En aparté, il indique que le Luxembourg serait le premier pays au monde à avoir son jumeau numérique. L’idée s’insère parfaitement avec les plans du gouvernement à plus d’un titre. D’abord, le pays accueille la première e-embassy au monde, celle de l’Estonie, puis bientôt celle de Monaco. Ces digital twin embassy ont la particularité d’arriver déjà prêtes en termes de préparation des données.

S’il voulait persister sur la voie du «first move», le Luxembourg devrait créer une architecture pour héberger les données, de plus en plus de données, qui pourraient permettre, avec le HPC, de calculer toutes sortes de scénarios avant d’appliquer le plus efficace à la vie réelle. De quoi faciliter la mobilité ou la gestion de l’eau ou de l’électricité, mais les applications peuvent être très nombreuses.

Le leadership contre le Vuca World

«Chez moi, le matin, quand je me lève, je prends ma douche. Puis je mets le café en route. Et je pars. Imaginez que la gestion du trafic pourrait être conditionnée par le déclenchement de la douche», avance sur scène M. Kallstenius. «Le Luxembourg pourrait devenir un testbed, un living lab, avec une bonne dose d’intelligence artificielle. Et les données pourraient servir aux chercheurs, aux décideurs politiques, aux sociétés et aux citoyens. Vous pourriez même dire à certains acteurs 'Venez essayer votre solution puis allez conquérir le monde' c’est un rêve et à Belval, nous y travaillons».

«Installez des milliers de capteurs, mais ne croyez pas que la technologie va résoudre tous les problèmes», l’a encouragé la guest star de l’événement. Auteur de «The day after tomorrow», le gourou Peter Hinssen, a invité à répondre aux dangers du «Vuca World» par le leadership au terme d’une passionnante keynote. «Si rien ne change dans une banque, c’est que 99% des gens font comme ils ont toujours fait que le pourcent qui reste dépense son énergie à essayer de se faire entendre des 99%.»

L’acronyme Vuca cache «Volatile, Uncertain, Complex and Ambiguous» et est utilisé par l’armée américaine.

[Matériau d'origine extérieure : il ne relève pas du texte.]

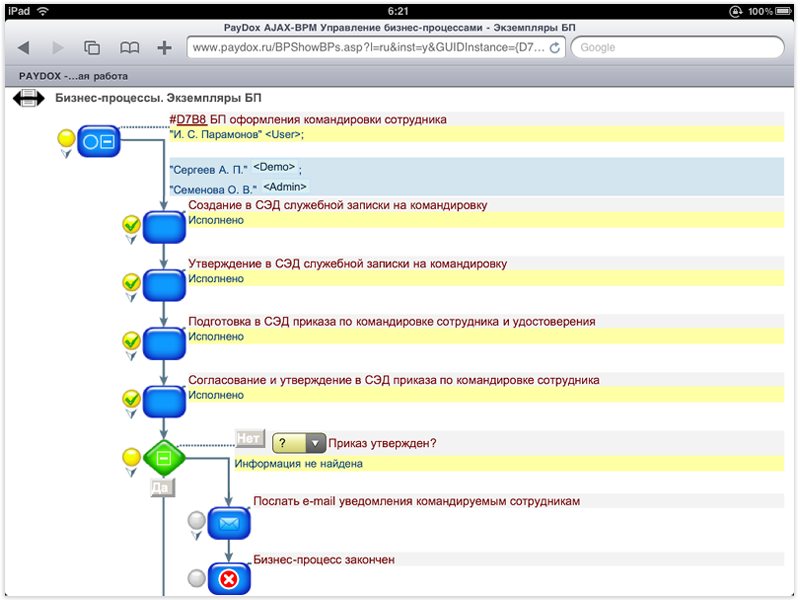This screenshot has width=800, height=600.
Task: Click the business process start node icon
Action: (98, 141)
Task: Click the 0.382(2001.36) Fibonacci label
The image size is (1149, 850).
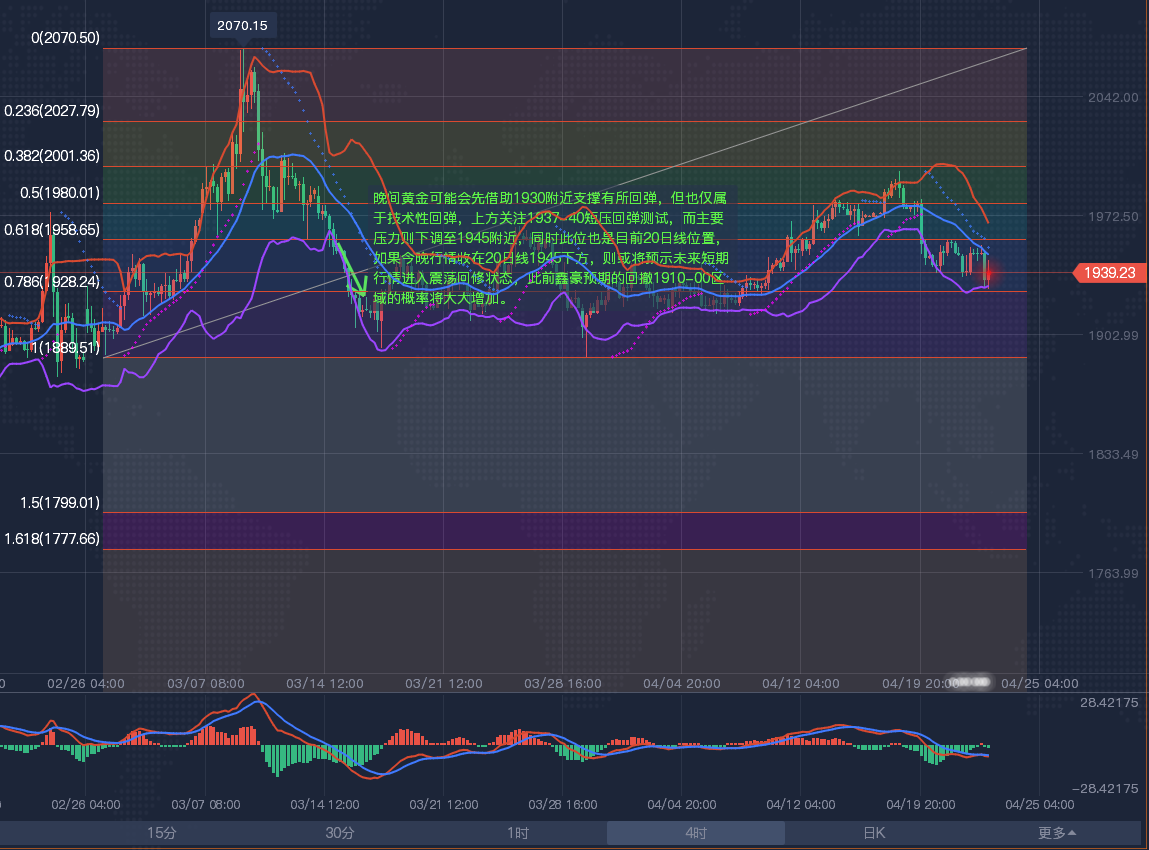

20 prototypes et trois partenariats

Le Tech Day est aussi l’occasion de se rendre compte combien les chercheurs travaillent sur des projets très concrets, d’un microscope à la résolution record aux roues capables de détecter la qualité de l’air, en passant par les drones qui peuvent surveiller les maladies qui touchent les vignobles, les robots qui peuvent créer des cartes digitales à l’intérieur des bâtiments ou ce simulateur de problèmes nucléaires pour entraîner les industriels ou les secouristes.

Le ministre de l’Enseignement supérieur et de la Recherche, Claude Meisch, a mis les lunettes de réalité virtuelle pour tester la radioactivité, par exemple, à partir des simulateurs créés par les chercheurs. Des outils d’entraînement industriels ou pour les secouristes. (Photo: Paperjam)

Le ministre de l’Enseignement supérieur et de la Recherche, Claude Meisch, a mis les lunettes de réalité virtuelle pour tester la radioactivité, par exemple, à partir des simulateurs créés par les chercheurs. Des outils d’entraînement industriels ou pour les secouristes. (Photo: Paperjam)

Vingt stands et autant de prototypes étaient exposés, tandis que les orateurs se succédaient sur la scène centrale.

À l’occasion du Tech Day, le List a signé trois nouveaux partenariats de recherche avec des acteurs privés: avec Polygone autour de la gestion des déchets, avec Blue Horizon, société de l’espace sur des applications de biotechnologies environnementales et avec The Probiotic Company sur de nouveaux microbes nettoyeurs.